### Material to process:
— begin —
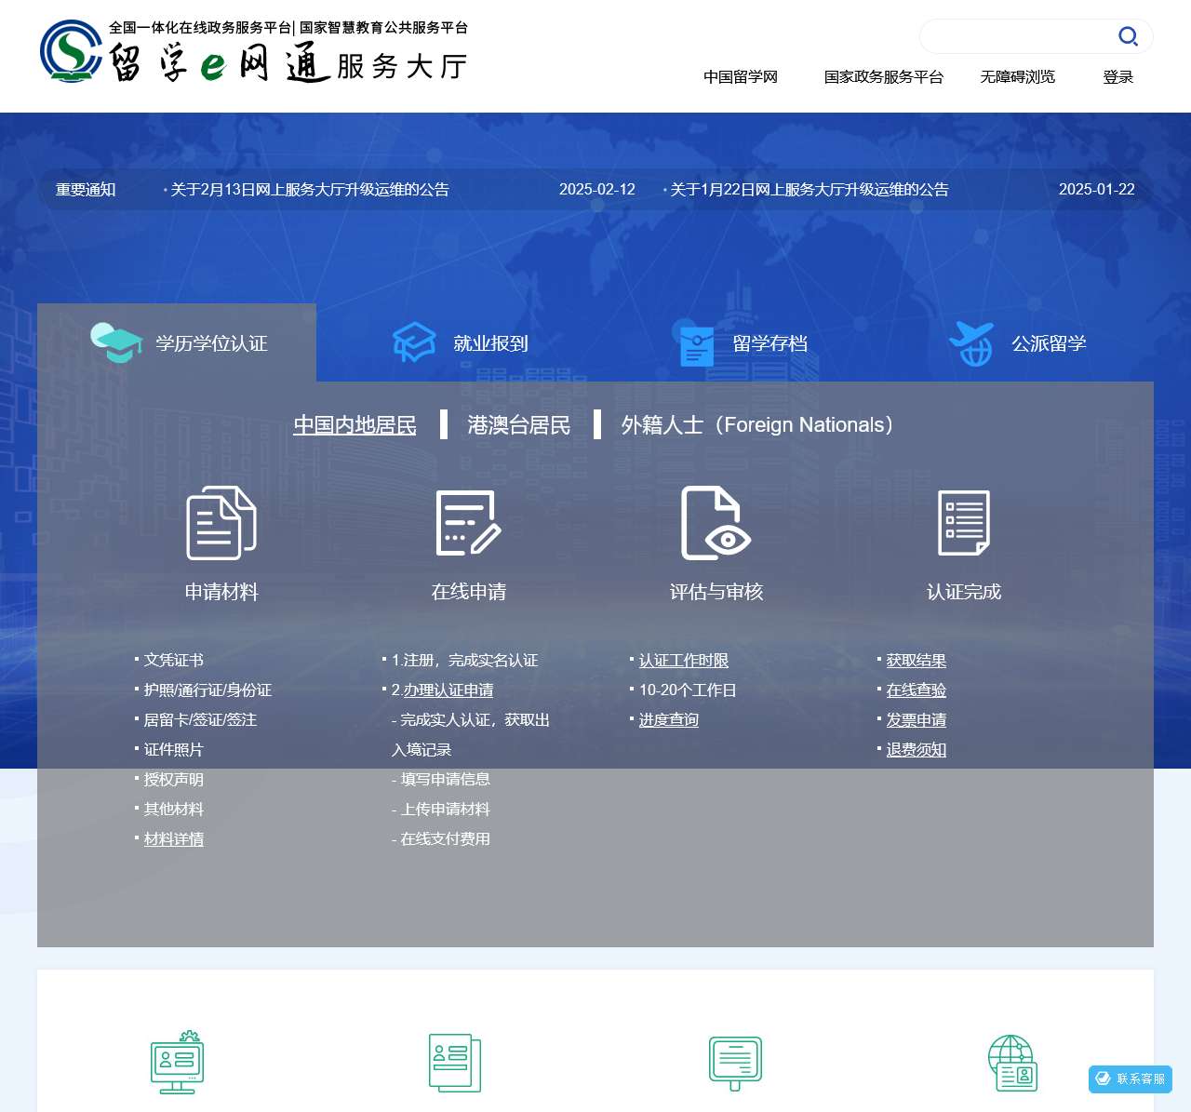The width and height of the screenshot is (1191, 1112).
Task: Click the search magnifier icon
Action: point(1128,36)
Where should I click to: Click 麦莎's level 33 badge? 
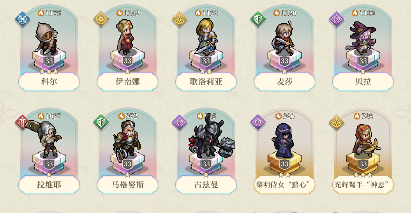(284, 61)
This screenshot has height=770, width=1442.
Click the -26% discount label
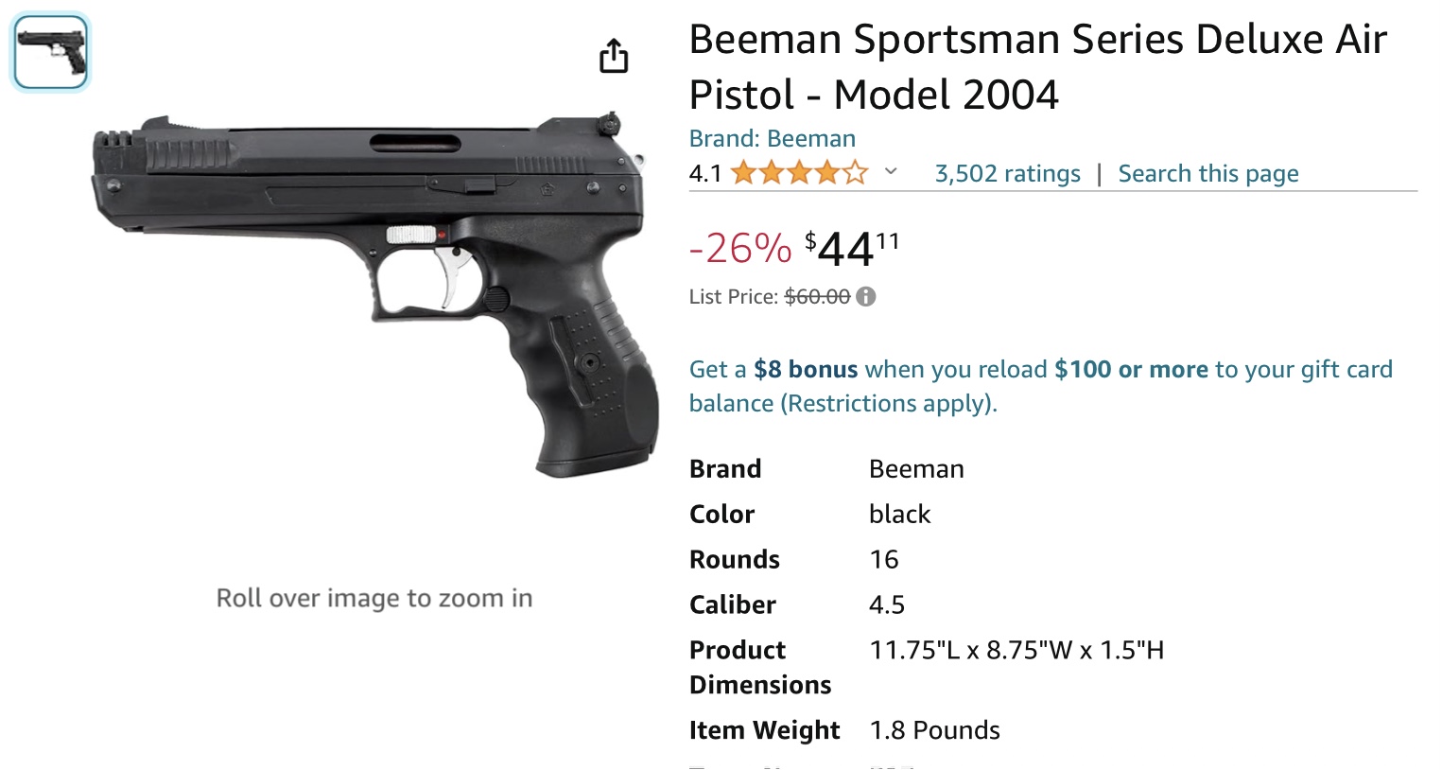[x=739, y=249]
— end —
### What you will do:
Write out every line of the records above word for word, leaving the pictures out of your answer.

### The response:
The width and height of the screenshot is (1191, 1112).
Task: Click the search magnifier icon
Action: point(1128,36)
Where should I click to: Click 麦莎's level 33 badge? 
(284, 61)
This screenshot has height=770, width=1442.
Click the -26% discount label
[x=739, y=249]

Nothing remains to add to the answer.